Роман Оруэлла «1984» упоминается в книге Милоша прямым текстом, присутствует еще кое-где намеками; а в следующей своей книге «Родная Европа» Милош назовет «оруэлловской» саму польскую действительность послевоенных лет. («В оруэлловской Польше, где кошмар, однако, не достигал такой напряженности, как в России в последние годы жизни Сталина».) Сравнение книги Милоша и творчества Оруэлла особенно верно, если иметь в виду не только «1984», но и эссеистику Оруэлла, такие эссе, как «Литература и тоталитаризм» (1941), «Писатели и Левиафан» (1948). Сближает Милоша и Оруэлла сходство их эволюции и их позиции к концу 1940-х: оба — левые, оба — антисталинисты. В центре внимания обоих — судьба интеллектуалов, особенно писателей, в XX веке, веке тоталитаризмов, веке огромного психического давления на интеллектуалов. Заметна и общность традиций: как раз в 1940-х годах Милош увлекается английской литературой, английской философской и исторической мыслью XVI–XVIII столетий. Оба они обожают Свифта. Оруэлл озаглавил свой очерк о любимом Свифте: «Политика против литературы», Милош в «Порабощенном разуме» пишет, что именно «политическая страсть» придавала «силу» таким писателям, как Свифт, Стендаль или Толстой. Впрочем, и Оруэлл и Милош трагическую антиномию политики и литературы понимают и чувствуют в полной мере, вот только уйти от политики в полной мере не могут, как бы ни высказывались.
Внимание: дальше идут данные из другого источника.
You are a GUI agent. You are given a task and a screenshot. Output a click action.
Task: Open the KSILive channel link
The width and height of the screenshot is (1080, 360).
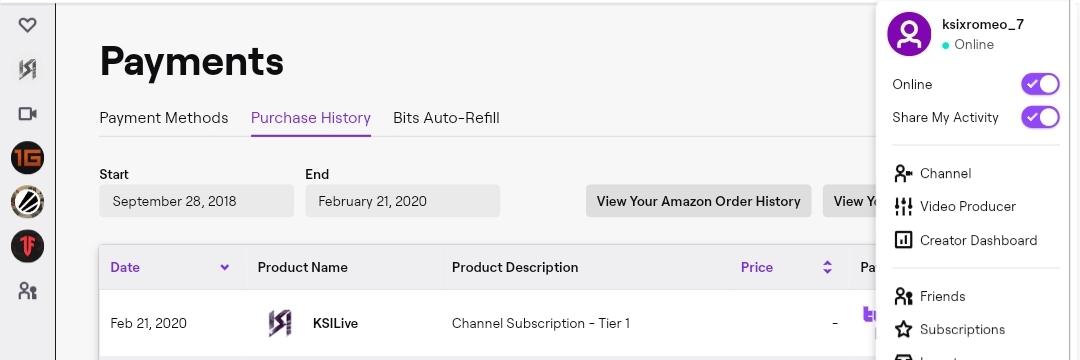(335, 323)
Книга Милоша произвела впечатление разорвавшейся бомбы. Но понравилась она далеко не всем. В Польше о ней сперва промолчали, потом, в 1955–1957, вылили на нее положенную порцию помоев (хотя в эти годы некоторые польские литераторы уже дерзнули защищать Милоша и его книгу), затем само имя Милоша снова надолго, до Нобелевской премии 1980, стало в Польше фактически запретным. В 50-х годах больше задели Милоша нападки польской эмигрантской прессы, видевшей в книге пережитки милошевского марксизма и гегельянства; то, что Милош был откровенным антисталинистом, для эмигрантских рецензентов не меняло дела, им была чужда всякая левая идеология; лишь несколько поляков парижской эмиграции выступили в защиту Милоша, а двое-трое, в первую очередь художник и писатель Юзеф Чапский, поддерживали его и в пору его работы над книгой. Чрезвычайно задевало Милоша, оказавшегося между двух огней, и неприятие его книги французской левой и марксистствующей интеллигенцией начала 50-х, которая тогда — трудно сейчас поверить — к Советскому Союзу и к сталинизму в большинстве своем относилась восторженно и некритически, а критику того и другого считала недопустимой. «Мой „Порабощенный разум“, — записывает Милош в дневнике тридцать лет спустя, — писался в наихудшем, может быть, году, в 1951, когда культ Сталина во Франции достиг максимума». Предисловия к английскому и немецкому изданиям книги написали Бертран Рассел и Карл Ясперс, во Франции же, кроме Альбера Камю, почти «весь Париж» был против Милоша.